Everything from the line holding "This screenshot has height=819, width=1456." through the end of the records should be printed exactly, apart from the pictures.

Dataset records -
________

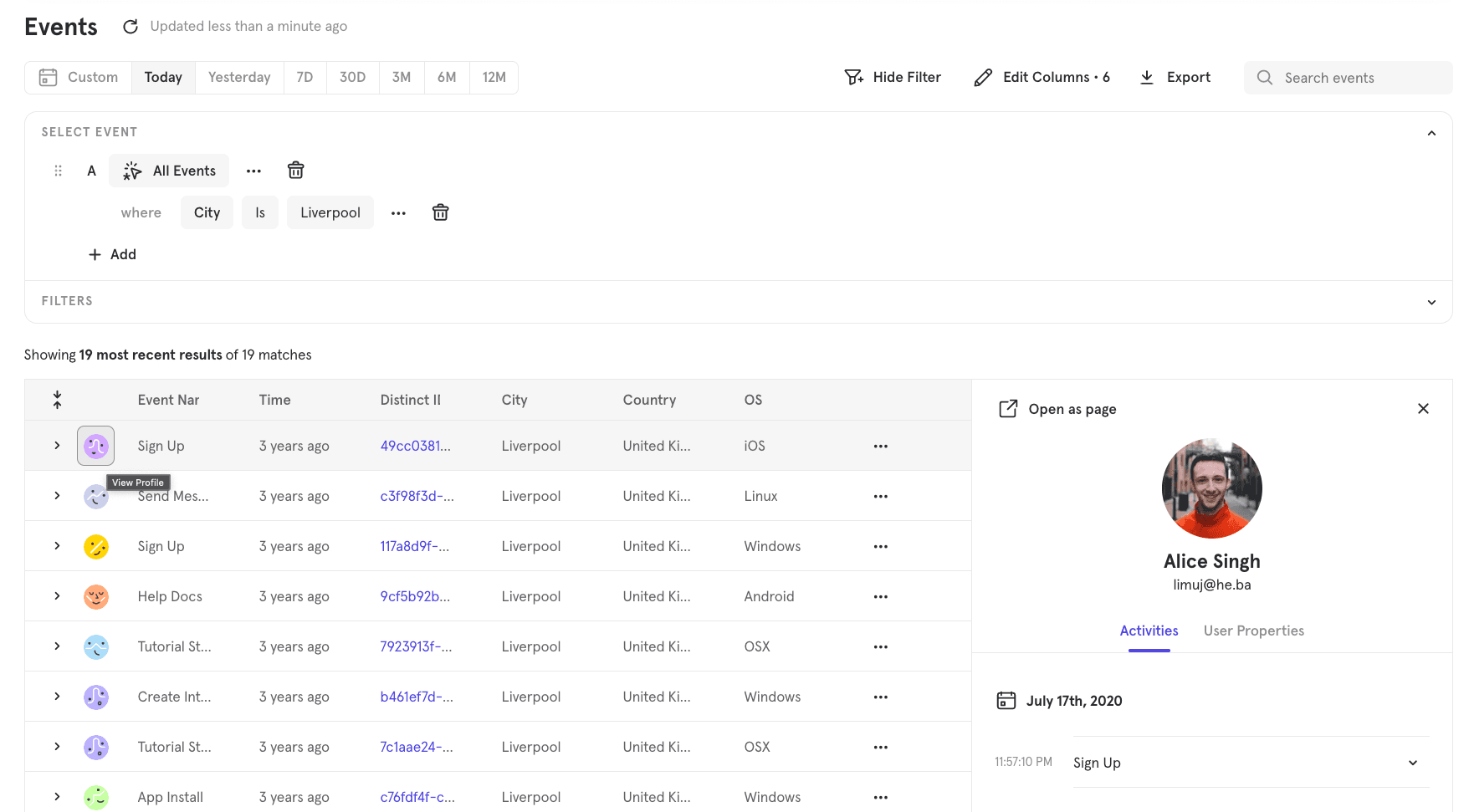Image resolution: width=1469 pixels, height=812 pixels.
Task: View profile via the Sign Up row avatar
Action: coord(95,446)
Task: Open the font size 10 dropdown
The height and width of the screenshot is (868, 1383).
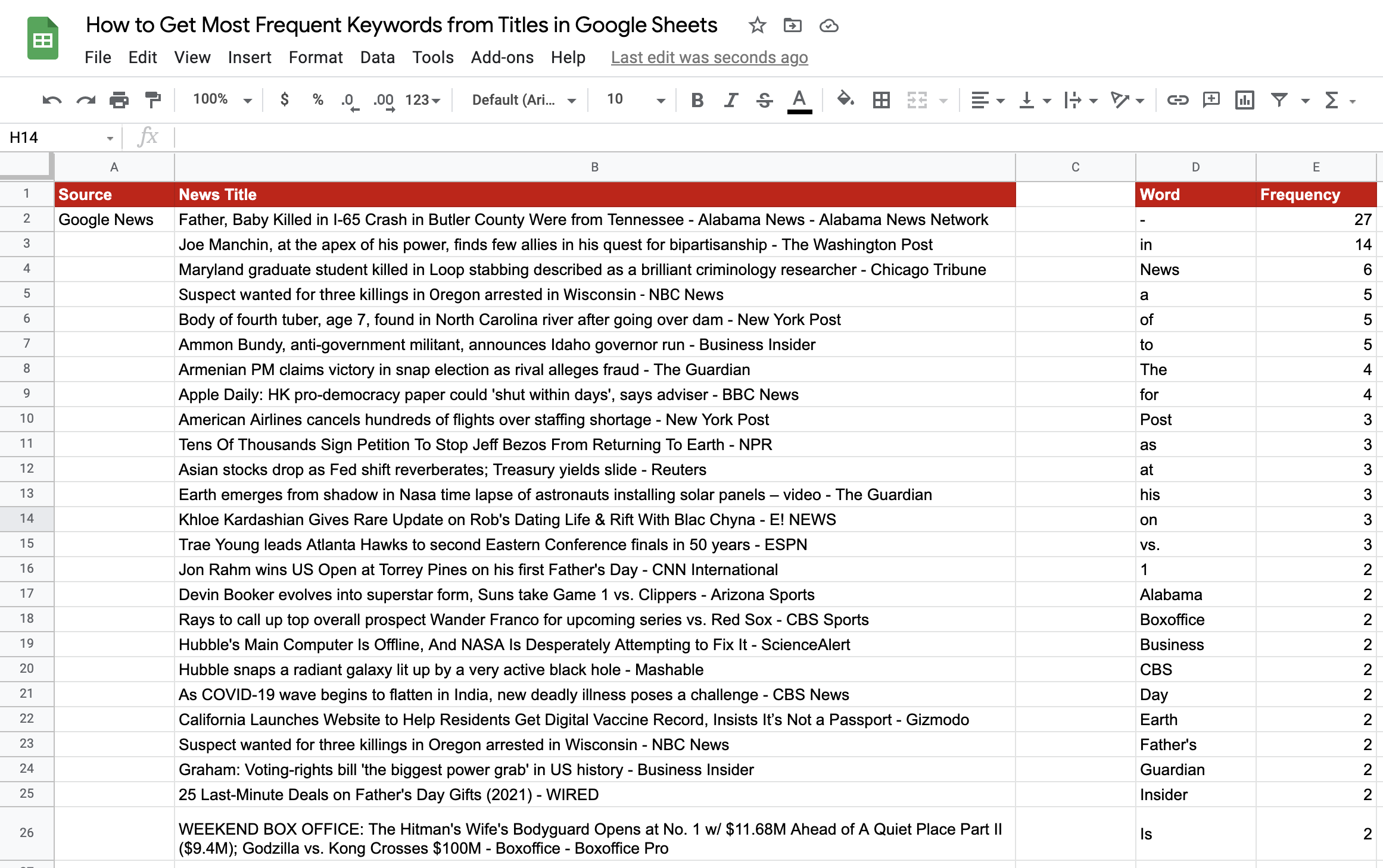Action: point(635,100)
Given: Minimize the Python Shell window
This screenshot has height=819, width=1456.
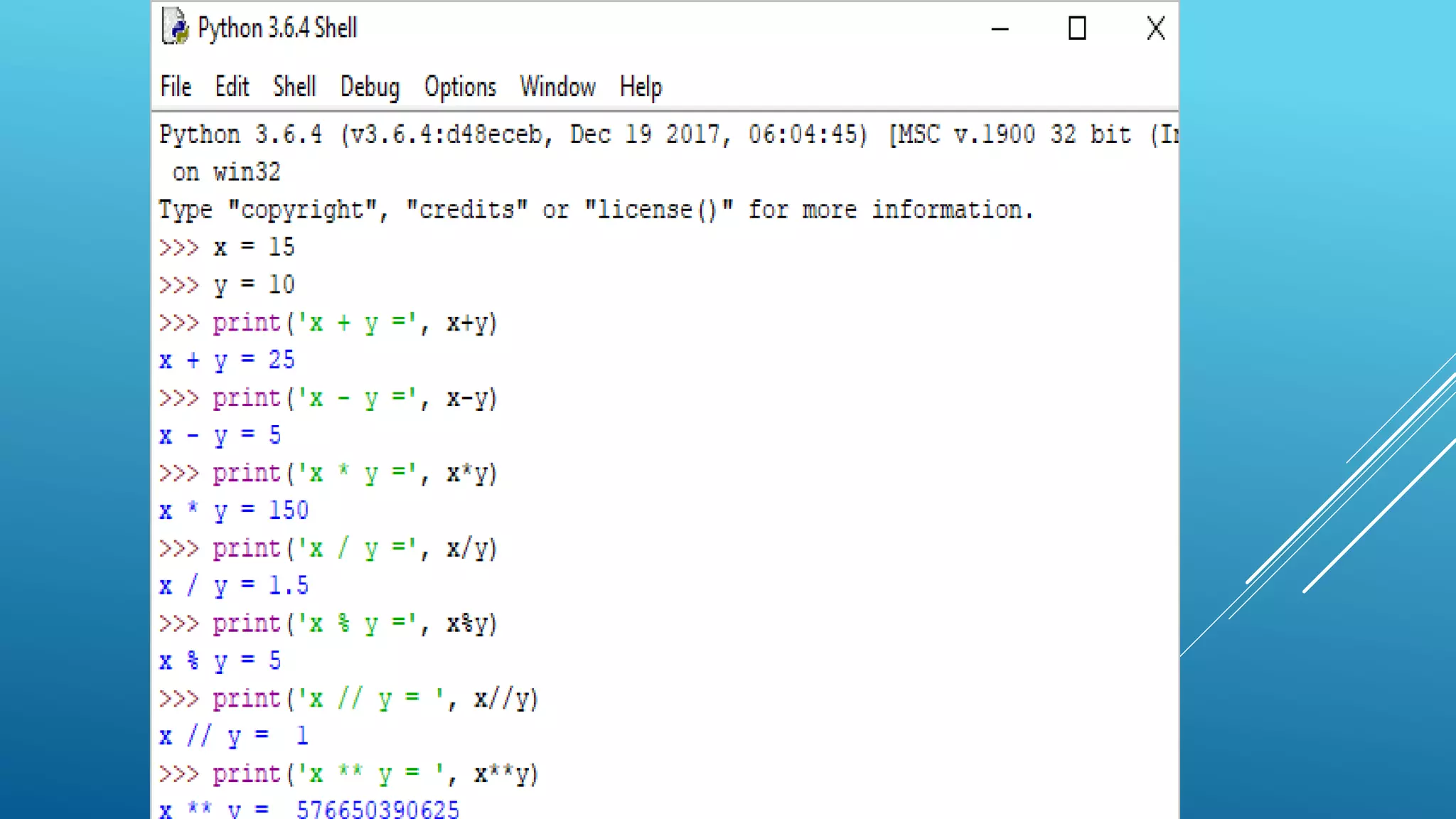Looking at the screenshot, I should click(1000, 29).
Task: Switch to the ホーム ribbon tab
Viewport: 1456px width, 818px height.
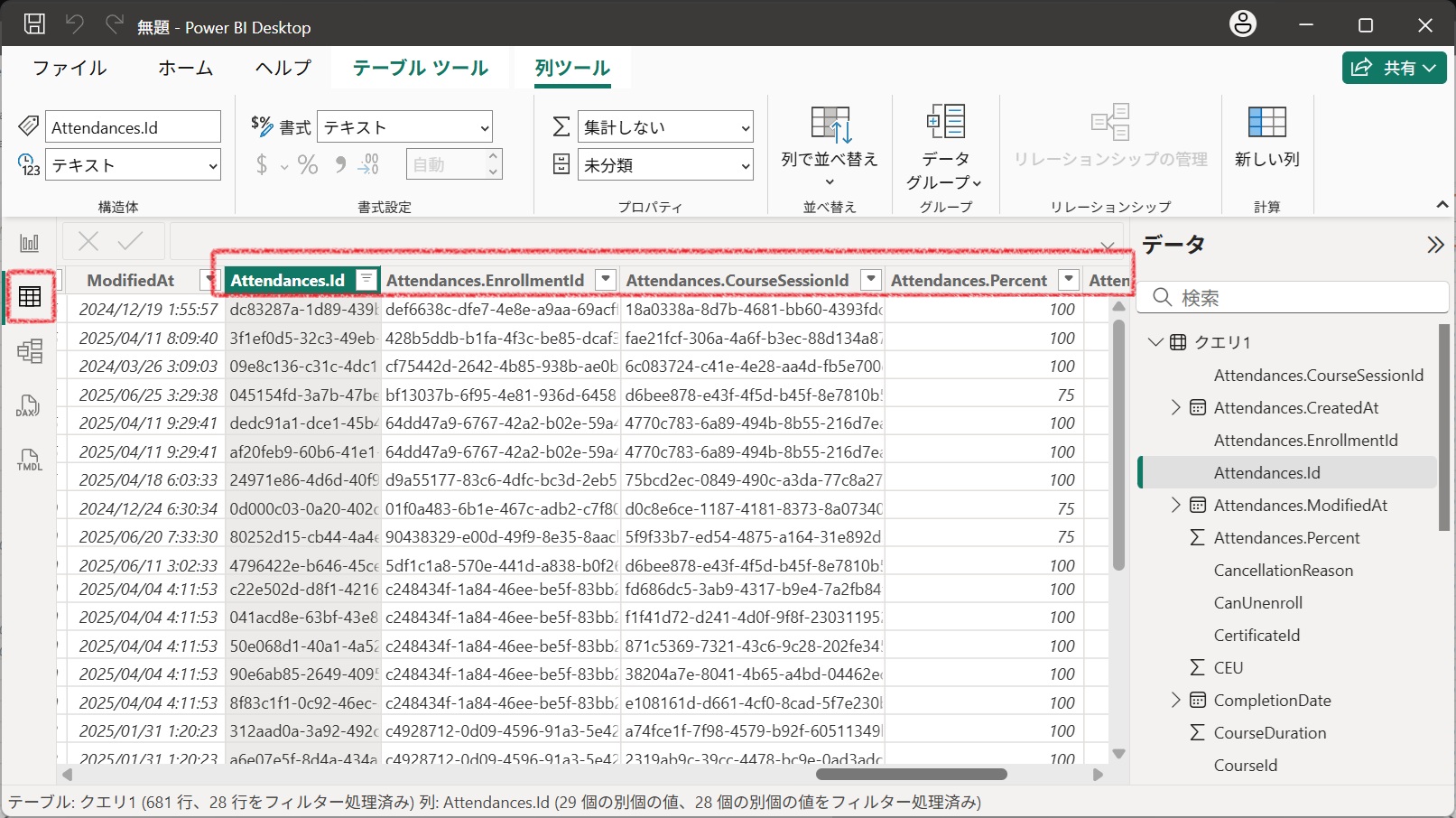Action: [x=185, y=68]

________

Written response -
This screenshot has height=819, width=1456.
Looking at the screenshot, I should click(1000, 29).
Task: Switch to the ホーム ribbon tab
Viewport: 1456px width, 818px height.
Action: [x=185, y=68]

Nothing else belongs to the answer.